Best Paper Award
A Balanced Mixer using Asymmetric Stacked Lines for a Quasi-millimeter Wave Band
Yo YAMAGUCHI, Takana KAHO, Ichihiko TOYODA, Kazuhiro UEHARA, Tadao NAKAGAWA, Kiyomichi ARAKI
[Trans. Electron. (JPN Edition), May. 2016]
Yo YAMAGUCHI
Takana KAHO
Ichihiko TOYODA
Kazuhiro UEHARA
Tadao NAKAGAWA
Kiyomichi ARAKI
Demand for wireless communication using the quasi-millimeter wave band is increasing because of the tightness of the UHF to SHF band suitable for mobile communication and the increase in communication capacity.

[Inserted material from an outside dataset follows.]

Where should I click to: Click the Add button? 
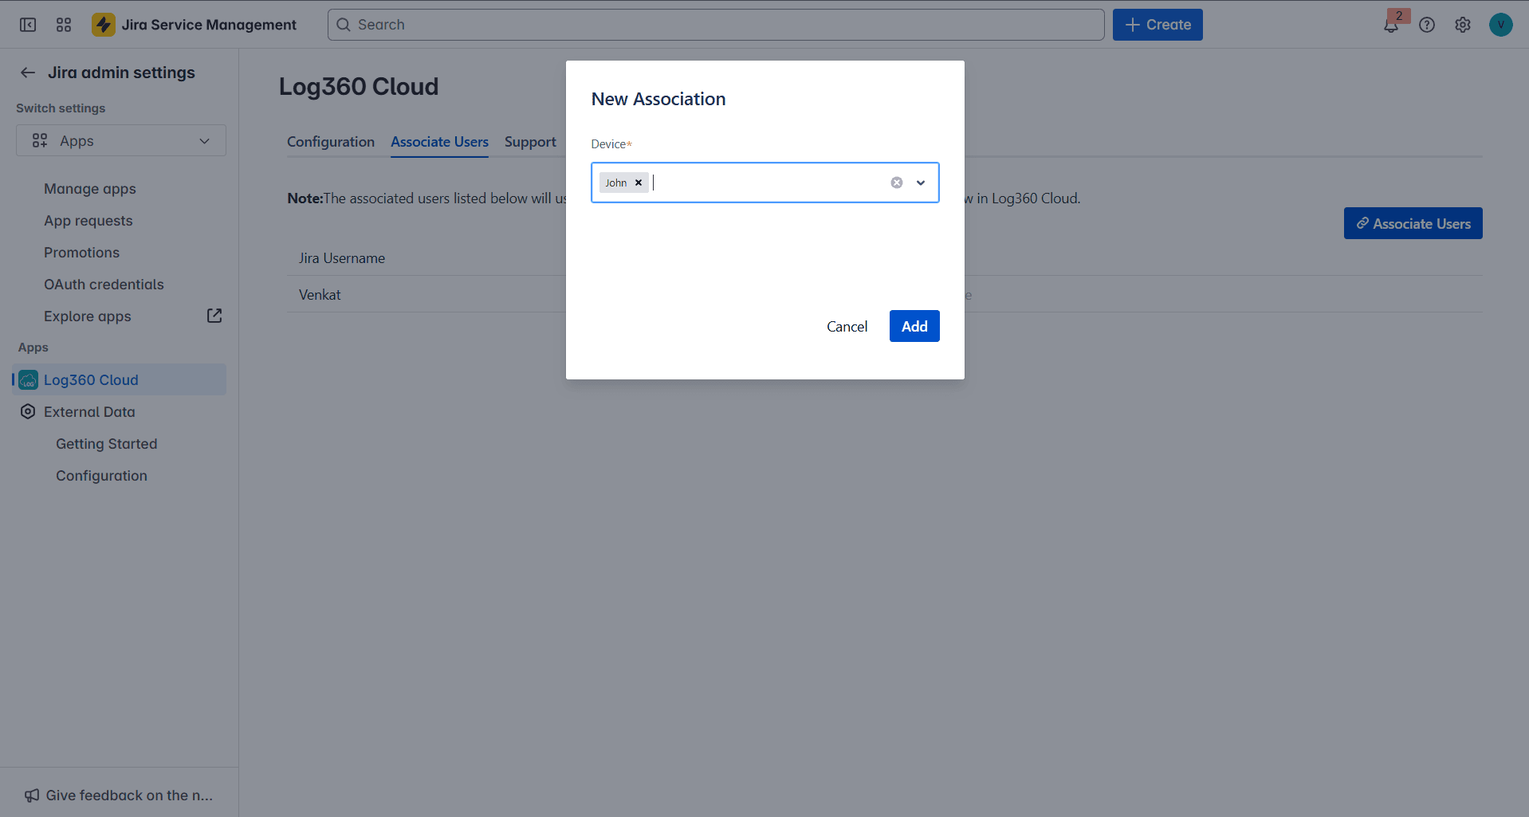tap(914, 326)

In the quasi-millimeter wave band, an up-converter usually employs a balance mixer configuration to suppress leakage of the local oscillation signal. However, the problem with a balance mixer is that its size increases because it requires a balun that occupies a large area in an MMIC. This paper proposes a method for solving the problem.

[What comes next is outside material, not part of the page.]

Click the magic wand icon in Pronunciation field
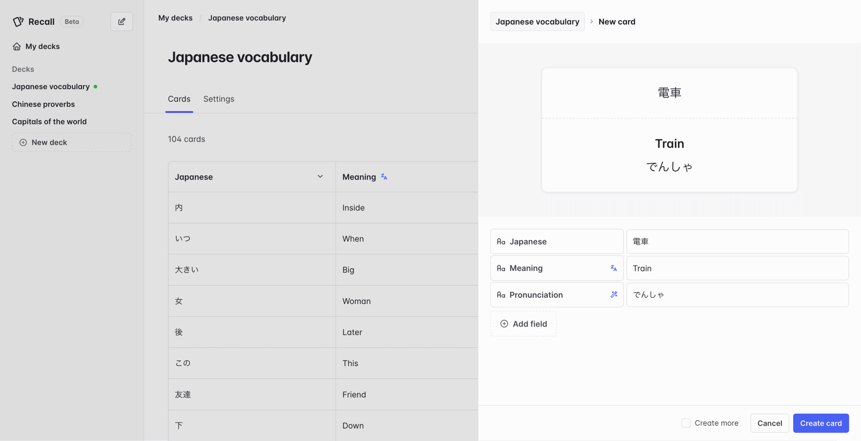 click(x=614, y=295)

When vertical coupled lines in a multilayer structure are made on an IC, they should become asymmetric coupled lines because their distances from the ground are different and the line at the top layer is thicker than those at the other layers on an IC.
This paper also proposes a method which analyzes asymmetric coupled lines using the S matrix of the symmetric coupled lines by introducing parameters that represent asymmetric coupling characteristics. Analysis results show that a 3 dB coupler can be developed when certain conditions are satisfied. In the method, a merchant balun on an MMIC consists of two vertically stacked asymmetrically coupled lines in series. This enables a quasi-millimeter wave band balance mixer MMIC to be miniaturized.
It also includes a spiral inductor with multi-layer lines that enables the passive elements to be miniaturized and densified. These effects were confirmed by prototyping a balanced mixer. It showed good characteristics, i.e., a small chip area of 1.56 mm2, an LO signal suppression ratio of 47 dB, and a conversion gain of -9 dB.
The work described in this paper demonstrates the methodfs effectiveness using both theoretical analysis and a demonstration with an actual IC.
The method shows great promise as a means to miniaturize and highly integrate high-frequency circuits, which addresses the major problem that such circuits increase in size when massive MIMO technology is applied to them. Therefore, we modestly concur that this paper is deserving of a Best Paper Award.